Collaborative Management of Atopic Dermatitis - Episode 1

An Overview of Atopic Dermatitis

January 27, 2021
Lawrence F. Eichenfield, MD, Rady Children’s Hospital-San Diego

Rady Children’s Hospital-San Diego

,
Jeffrey M. Bienstock, MD, FAAP, PediatriCare Associates

PediatriCare Associates

,
Peter A. Lio, MD, Northwestern University Feinberg School of Medicine

Northwestern University Feinberg School of Medicine

,
Elizabeth A. Swanson, St. Luke’s Children’s Hospital

St. Luke’s Children’s Hospital

Transcript:

Peter A. Lio, MD: What is atopic dermatitis? It’s an interesting entity. It is a chronic, itchy, inflammatory skin condition that affects lots of people, from kids to older adults. It’s interesting because it has a number of clinical presentations, so it can look a little different across different individuals, and even in the same individual at different times. But it’s brought together by this particular characteristic look to it overall, this eczematous format as we call it, and it also is notable to be always itchy. It really has to be itchy to be definitionally called atopic dermatitis. Finally, it has to be chronic.

It’s often used synonymously with the term eczema, but they’re not true synonyms. Eczema is a broader category and it refers to that characteristic pattern or morphology that we can see in the skin. There are other types of eczema that fall under that heading, including atopic dermatitis, which is the most common, and why it’s shorthand.
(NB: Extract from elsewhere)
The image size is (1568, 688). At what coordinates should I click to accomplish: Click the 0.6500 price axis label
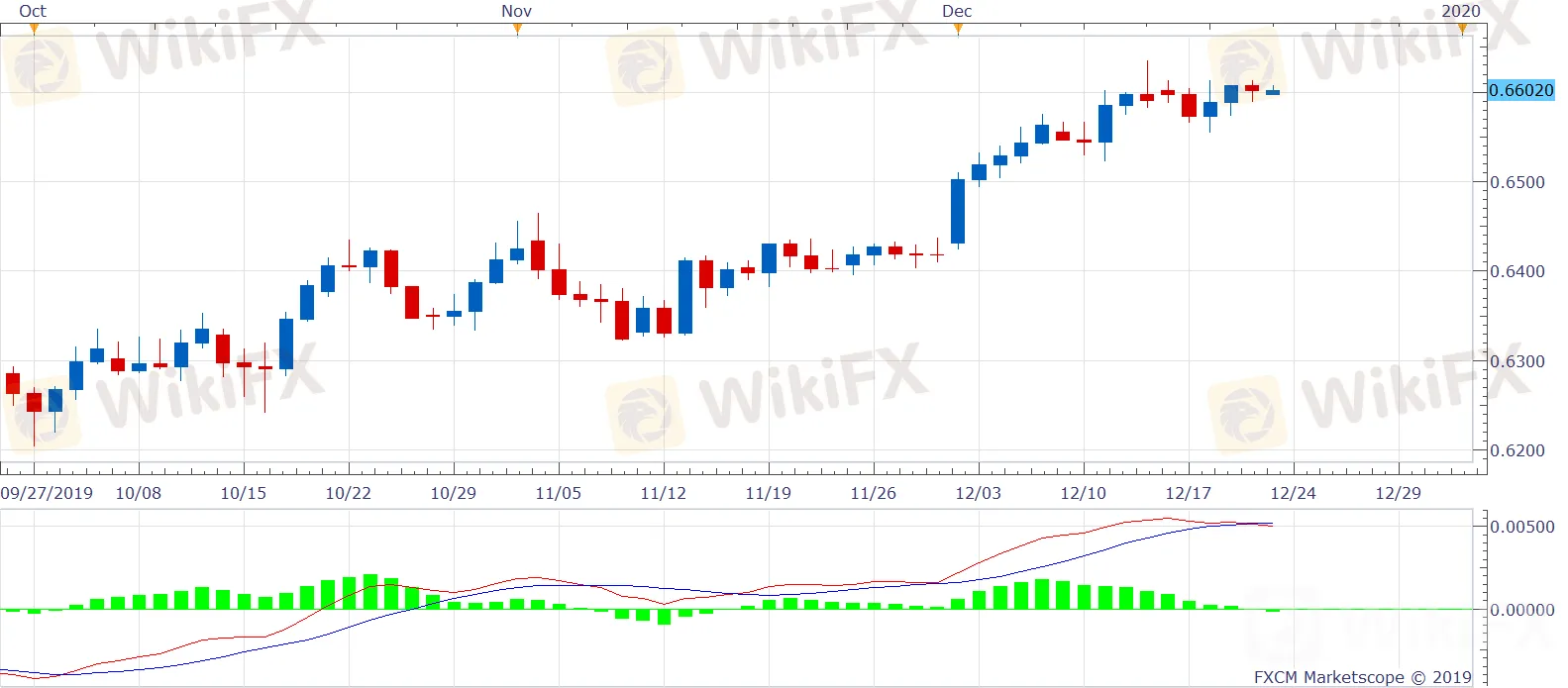point(1517,182)
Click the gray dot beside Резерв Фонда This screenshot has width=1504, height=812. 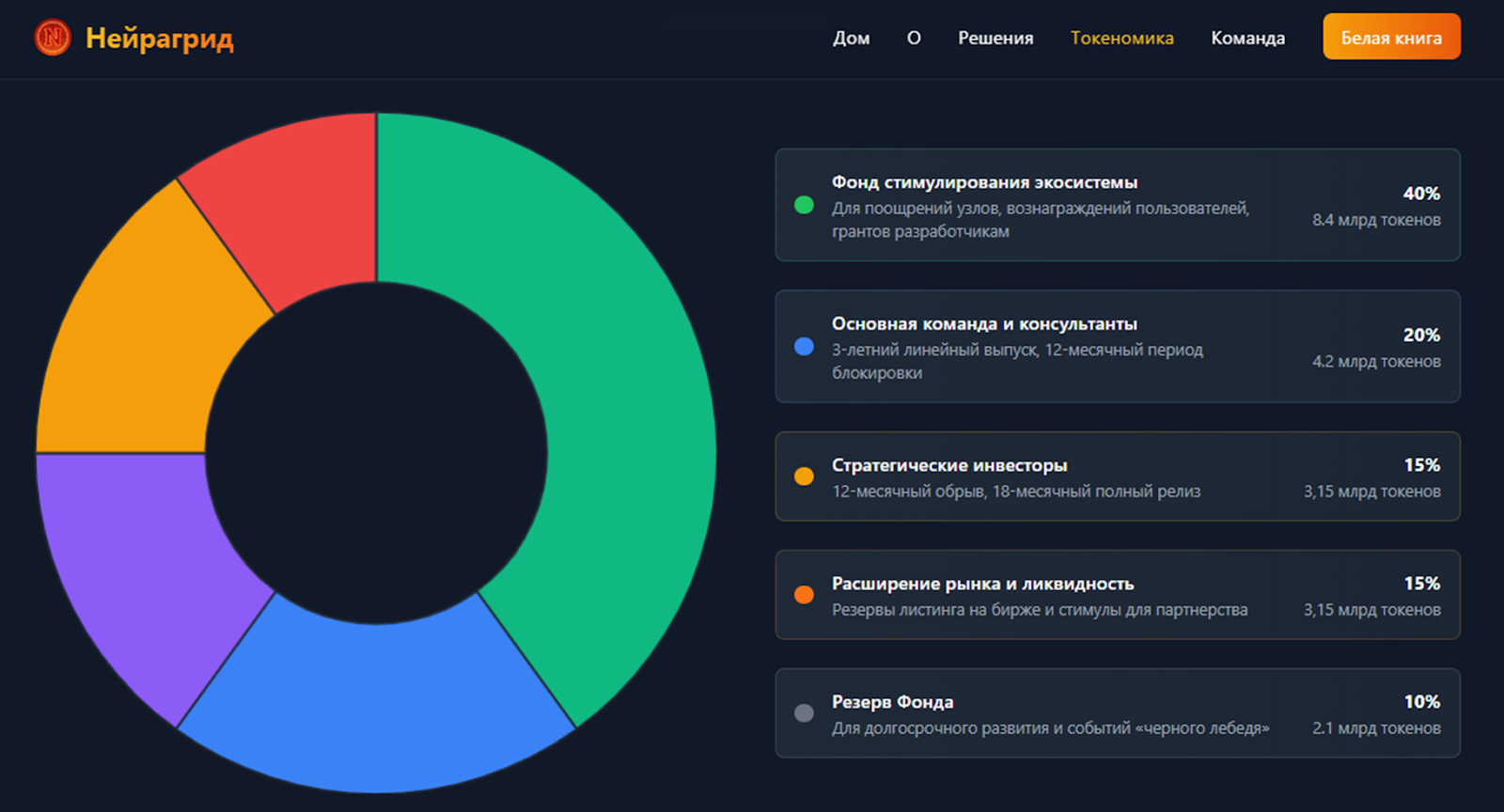[x=804, y=713]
But things like contact dermatitis, dyshidrotic eczema, nummular eczema, seborrheic dermatitis, and stasis dermatitis can also be considered eczematous dermatoses.

Is there a particular age of onset? Yes. The majority of patients, probably more than 80%, maybe even 90% depending on the population studied, will present with atopic dermatitis before the age of 5 years. When you look at it as a population, it’s predominantly a pediatric disease. But that is not everybody. A significant number of patients develop it much later in life, and even some older adults develop it. Typically younger patients, but it can happen anytime in life.

Then the question often comes up, is this going to be persistent? Will my child grow out of it? Will I grew out of it. The truth is that we think some component of patients, particularly those who are more mild, tend to improve with time. However, not everybody does. We think that at least a third of patients—maybe higher, depending on how you ask the question and what population you’re looking at—may have persistent disease through childhood into adulthood. It does seem to skew toward those who are more severe. That’s why it’s so important that we never poo-poo it and say, “Oh, don’t worry, you’re eventually going to grow out of this.” We have many patients who are frustrated and feeling really angry because they did not grow out of it.